Hematoxilin & eosin (H&E) and collagen IV (Col IV) staining of human amniotic membranes (hAM). H&E staining of (A) fresh hAM, (B) viable intact cryopreserved hAM (int-hAM), and (C) devitalized cryopreserved hAM (dev-hAM). Brown colored stained Col IV in the basement membrane of (D) fresh-hAM, (E) int-hAM, and (F) dev-hAM. Scale bars: 50 μm (H&E) and 20 μm (Col IV).

Figure 2.

Live and dead endogenous cell staining of hAM. Live and dead cells in epithelial and stromal layers of fresh hAM (A, B), int-hAM post-thaw (C, D), and dev-hAM post-thaw (E, F) were visualized microscopically using the LIVE/DEAD viability/cytotoxicity kit. Live cells stained green with calcein AM. Dead cells stained red with ethidium homodimer-1. Live and dead cells in int-hAM after 7 days in culture are shown in (G) and (H). All images were taken at 10×magnification.

Figure 3.

Effect of hAM on human umbilical vein endothelial cells (HUVEC) migration. The migration of HUVEC induced by conditioned medium (CM) derived from int-hAM and dev-hAM was tested.

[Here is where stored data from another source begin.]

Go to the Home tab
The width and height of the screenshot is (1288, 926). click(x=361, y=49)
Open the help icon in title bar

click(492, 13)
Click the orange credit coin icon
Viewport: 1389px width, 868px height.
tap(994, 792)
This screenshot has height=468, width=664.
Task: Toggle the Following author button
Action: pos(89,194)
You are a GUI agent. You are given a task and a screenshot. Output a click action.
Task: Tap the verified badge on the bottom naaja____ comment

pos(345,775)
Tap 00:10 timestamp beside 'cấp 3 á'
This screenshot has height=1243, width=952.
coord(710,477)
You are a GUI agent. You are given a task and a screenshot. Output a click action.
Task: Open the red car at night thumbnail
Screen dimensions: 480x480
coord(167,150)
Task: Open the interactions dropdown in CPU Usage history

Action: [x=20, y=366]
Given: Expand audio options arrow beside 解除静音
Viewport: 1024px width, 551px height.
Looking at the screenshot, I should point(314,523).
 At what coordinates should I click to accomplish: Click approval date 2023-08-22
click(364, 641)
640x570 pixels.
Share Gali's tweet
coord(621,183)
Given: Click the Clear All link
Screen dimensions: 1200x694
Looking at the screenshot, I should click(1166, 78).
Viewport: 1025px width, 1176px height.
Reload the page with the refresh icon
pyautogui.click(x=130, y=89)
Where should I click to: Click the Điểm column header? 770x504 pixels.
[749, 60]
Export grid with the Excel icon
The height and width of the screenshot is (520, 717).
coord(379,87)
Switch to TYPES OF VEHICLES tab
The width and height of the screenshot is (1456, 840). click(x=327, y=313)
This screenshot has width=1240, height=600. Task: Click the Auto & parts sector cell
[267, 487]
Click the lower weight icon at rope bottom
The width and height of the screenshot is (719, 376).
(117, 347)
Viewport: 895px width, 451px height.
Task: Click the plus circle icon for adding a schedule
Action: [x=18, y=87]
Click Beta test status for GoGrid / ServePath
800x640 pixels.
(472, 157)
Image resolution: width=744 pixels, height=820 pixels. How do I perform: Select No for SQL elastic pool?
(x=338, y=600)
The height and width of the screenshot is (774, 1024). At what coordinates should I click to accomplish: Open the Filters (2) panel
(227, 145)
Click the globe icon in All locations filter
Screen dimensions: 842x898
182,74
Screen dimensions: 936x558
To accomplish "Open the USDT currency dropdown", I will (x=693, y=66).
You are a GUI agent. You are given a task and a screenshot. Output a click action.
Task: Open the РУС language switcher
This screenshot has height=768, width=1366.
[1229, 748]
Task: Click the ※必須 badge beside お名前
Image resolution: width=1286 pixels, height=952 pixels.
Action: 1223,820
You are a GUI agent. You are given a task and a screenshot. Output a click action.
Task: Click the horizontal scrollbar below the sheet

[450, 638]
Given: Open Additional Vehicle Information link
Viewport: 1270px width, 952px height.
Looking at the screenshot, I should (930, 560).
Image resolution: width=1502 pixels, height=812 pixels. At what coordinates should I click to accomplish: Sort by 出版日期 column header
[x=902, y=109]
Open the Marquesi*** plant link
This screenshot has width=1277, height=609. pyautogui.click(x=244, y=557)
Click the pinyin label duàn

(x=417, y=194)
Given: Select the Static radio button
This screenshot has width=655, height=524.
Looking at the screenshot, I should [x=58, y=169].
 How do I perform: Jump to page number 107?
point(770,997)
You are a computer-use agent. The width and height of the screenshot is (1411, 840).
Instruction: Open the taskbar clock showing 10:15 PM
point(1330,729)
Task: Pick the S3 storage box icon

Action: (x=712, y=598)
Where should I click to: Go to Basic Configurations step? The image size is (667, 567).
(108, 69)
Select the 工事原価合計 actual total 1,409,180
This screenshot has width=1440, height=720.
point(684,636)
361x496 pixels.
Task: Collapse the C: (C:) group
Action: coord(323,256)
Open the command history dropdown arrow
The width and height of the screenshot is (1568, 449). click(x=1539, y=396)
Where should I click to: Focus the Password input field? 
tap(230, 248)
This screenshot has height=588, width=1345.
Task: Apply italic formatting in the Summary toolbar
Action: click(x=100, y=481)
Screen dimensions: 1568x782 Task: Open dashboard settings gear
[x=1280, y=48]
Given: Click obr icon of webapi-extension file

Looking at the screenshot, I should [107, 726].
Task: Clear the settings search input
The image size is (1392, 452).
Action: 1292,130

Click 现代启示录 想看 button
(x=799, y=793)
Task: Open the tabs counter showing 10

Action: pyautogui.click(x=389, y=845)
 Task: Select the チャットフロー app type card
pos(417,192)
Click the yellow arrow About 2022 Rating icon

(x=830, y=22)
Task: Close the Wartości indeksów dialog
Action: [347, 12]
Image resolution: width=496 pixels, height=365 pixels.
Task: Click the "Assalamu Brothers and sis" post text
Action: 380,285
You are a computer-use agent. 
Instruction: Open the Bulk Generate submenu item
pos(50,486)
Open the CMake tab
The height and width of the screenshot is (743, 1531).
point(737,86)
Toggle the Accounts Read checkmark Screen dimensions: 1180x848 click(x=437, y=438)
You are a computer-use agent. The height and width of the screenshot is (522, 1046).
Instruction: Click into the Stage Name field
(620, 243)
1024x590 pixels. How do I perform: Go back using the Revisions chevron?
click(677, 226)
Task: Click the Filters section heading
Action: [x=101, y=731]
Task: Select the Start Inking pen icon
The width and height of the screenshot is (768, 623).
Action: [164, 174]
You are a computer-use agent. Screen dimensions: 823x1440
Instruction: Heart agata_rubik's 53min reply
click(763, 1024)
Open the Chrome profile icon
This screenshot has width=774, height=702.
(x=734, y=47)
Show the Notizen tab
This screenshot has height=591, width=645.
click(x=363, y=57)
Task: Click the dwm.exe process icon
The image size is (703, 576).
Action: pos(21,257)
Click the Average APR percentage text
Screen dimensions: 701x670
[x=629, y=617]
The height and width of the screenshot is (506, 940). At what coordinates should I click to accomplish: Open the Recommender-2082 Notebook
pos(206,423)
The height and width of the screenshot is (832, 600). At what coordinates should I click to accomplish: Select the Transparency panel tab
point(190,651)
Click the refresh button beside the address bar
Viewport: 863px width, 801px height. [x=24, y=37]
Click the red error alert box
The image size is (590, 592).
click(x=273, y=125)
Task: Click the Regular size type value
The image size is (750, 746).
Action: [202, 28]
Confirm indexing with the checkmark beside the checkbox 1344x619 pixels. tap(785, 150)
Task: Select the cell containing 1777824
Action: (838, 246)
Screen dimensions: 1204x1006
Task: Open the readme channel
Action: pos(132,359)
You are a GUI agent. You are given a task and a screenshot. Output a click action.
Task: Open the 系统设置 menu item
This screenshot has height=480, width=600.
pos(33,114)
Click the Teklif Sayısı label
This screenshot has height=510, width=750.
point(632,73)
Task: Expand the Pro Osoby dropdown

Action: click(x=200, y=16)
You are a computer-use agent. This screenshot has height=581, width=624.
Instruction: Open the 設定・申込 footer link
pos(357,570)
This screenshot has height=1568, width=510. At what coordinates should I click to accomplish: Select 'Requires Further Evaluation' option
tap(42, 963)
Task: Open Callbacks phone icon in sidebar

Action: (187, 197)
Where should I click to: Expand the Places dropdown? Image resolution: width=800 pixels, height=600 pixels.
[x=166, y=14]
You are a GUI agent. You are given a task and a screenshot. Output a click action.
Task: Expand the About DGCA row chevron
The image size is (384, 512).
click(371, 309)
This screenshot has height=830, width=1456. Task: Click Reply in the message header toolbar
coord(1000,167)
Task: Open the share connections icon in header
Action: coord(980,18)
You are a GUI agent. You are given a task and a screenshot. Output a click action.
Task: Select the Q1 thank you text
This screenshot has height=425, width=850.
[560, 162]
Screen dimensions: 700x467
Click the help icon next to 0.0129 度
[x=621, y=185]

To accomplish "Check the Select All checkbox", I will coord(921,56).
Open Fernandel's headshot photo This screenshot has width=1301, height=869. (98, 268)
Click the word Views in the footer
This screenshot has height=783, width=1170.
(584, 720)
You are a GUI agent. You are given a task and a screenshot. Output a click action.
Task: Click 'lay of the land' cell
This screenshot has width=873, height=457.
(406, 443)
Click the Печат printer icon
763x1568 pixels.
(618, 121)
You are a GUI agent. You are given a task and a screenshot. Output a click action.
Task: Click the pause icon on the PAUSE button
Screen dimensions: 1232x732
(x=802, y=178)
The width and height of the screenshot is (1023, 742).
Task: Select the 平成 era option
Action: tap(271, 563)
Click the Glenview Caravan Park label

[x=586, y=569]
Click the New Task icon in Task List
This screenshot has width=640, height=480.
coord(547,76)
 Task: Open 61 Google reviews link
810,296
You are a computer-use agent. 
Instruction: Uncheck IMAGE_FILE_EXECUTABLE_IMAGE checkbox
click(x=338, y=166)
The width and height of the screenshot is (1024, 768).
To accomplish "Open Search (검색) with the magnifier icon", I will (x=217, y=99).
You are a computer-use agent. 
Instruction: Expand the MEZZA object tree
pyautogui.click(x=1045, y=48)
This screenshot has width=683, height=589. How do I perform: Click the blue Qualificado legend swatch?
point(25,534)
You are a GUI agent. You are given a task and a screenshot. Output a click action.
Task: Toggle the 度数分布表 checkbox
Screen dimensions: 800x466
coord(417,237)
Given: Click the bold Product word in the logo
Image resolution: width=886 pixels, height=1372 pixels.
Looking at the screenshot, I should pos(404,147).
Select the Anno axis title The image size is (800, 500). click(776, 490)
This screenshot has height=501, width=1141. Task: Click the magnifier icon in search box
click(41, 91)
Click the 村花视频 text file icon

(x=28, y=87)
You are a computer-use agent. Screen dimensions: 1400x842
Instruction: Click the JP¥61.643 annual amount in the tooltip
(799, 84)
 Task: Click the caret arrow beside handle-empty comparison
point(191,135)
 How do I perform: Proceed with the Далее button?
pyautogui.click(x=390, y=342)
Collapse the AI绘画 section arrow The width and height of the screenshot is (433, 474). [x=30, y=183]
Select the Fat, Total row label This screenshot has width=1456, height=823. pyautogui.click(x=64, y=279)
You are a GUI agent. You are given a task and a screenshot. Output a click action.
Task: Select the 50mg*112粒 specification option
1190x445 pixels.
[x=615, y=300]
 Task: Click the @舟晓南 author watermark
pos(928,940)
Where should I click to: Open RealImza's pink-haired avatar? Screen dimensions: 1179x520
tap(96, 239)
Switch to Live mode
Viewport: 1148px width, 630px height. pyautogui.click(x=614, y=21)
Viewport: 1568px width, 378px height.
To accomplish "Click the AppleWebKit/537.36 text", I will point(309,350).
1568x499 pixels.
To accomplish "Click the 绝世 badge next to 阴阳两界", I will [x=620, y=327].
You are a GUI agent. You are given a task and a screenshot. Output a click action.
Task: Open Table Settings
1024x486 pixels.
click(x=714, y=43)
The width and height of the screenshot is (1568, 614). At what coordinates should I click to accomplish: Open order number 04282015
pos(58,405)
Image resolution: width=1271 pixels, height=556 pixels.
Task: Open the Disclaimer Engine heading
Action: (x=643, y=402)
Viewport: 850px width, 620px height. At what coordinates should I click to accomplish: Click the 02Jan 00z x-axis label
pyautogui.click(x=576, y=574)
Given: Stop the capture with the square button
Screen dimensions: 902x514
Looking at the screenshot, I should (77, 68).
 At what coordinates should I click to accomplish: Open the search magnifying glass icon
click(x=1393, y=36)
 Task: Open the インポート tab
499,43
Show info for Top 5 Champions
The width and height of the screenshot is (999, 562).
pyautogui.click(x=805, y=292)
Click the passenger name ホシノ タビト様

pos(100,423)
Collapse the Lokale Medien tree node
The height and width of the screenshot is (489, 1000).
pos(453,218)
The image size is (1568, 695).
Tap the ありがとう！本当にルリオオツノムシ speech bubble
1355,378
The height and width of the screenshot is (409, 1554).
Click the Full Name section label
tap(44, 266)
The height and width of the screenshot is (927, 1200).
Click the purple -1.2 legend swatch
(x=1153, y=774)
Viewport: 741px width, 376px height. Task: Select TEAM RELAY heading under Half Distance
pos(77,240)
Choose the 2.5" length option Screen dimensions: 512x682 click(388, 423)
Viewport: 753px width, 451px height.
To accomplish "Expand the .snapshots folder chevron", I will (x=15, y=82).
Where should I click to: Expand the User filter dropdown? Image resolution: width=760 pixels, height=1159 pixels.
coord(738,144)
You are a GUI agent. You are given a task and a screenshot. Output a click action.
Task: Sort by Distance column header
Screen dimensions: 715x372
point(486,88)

HUVEC were incubated with CM overnight, and migrated HUVEC were stained with CM-DiI and visualized microscopically. The number of migrated HUVEC was counted, and results are presented as the number of cells migrated per microscopic field. Basal medium was used as a negative (Neg) control, and HUVEC growth medium was used as a positive (Pos) control. Representative images of migrated HUVEC at 10×magnification are shown in (A). Quantitative results are shown in (B). Data are presented as mean±standard deviation (SD) for one representative experiment out of three, with two biological replicates counted by three blinded operators. Student's t-test was used for statistical analysis. ***p<0.001.

Figure 4.

Effect of hAM on HUVEC tube formation. Formation of closed, vessel-like structures by HUVEC was evaluated by culturing cells for 6 h with CM derived from int-hAM and dev-hAM. HUVEC were then labeled with calcein AM and visualized microscopically. The number of closed, tubular structures (an example of which is labeled with a white circle in Fig. 2A, positive control) formed by HUVEC was counted, and results are presented as the number of closed structures per microscopic field. Basal medium was used as a negative (Neg) control, and HUVEC growth medium was used as a positive (Pos) control. Representative images of HUVEC at 4×magnification are shown in (A). Results of quantitative analysis are shown in (B). Data are presented as mean±SD for one representative experiment out of three, with two biological replicates counted by three blinded operators. Student's t-test was used for statistical analysis. **p<0.01.

Figure 5.

Levels of angiogenic growth factors in hAM after 7 days in culture. int-hAM and dev-hAM were cultured for 7 days. The CM and tissue lysates (TL) were collected and tested for vascular endothelial growth factor (VEGF) (A), basic fibroblast growth factor (bFGF) (B), and platelet-derived growth factor-BB (PDGF-BB) (C) by ELISA. The sum of growth factor content in CM and TL represents total values. Data are presented as mean±SD for one representative experiment out of three, with two biological replicates. Student's t-test was used for statistical analysis. *p<0.05, **p<0.01, and ***p<0.001.

Figure 6.

Anti-VEGF neutralizing antibody blocked tube formation induced by CM derived from int-hAM. Int-hAM CM alone (A), or with 50 μg/mL anti-VEGF₁₆₅ antibody (B), or with 50 μg/mL goat IgG control (C) were used in vitro tube formation assay. The number of closed, tubular structures was counted, and results are presented as the number of closed structures per microscopic field. Photographs of HUVEC were taken at 4×magnification. Results of quantitative analysis are shown in (D). Data are presented as mean±SD for one representative experiment out of two, with two biological replicates counted by three blinded operators. Student's t-test was used for statistical analysis. *p<0.05.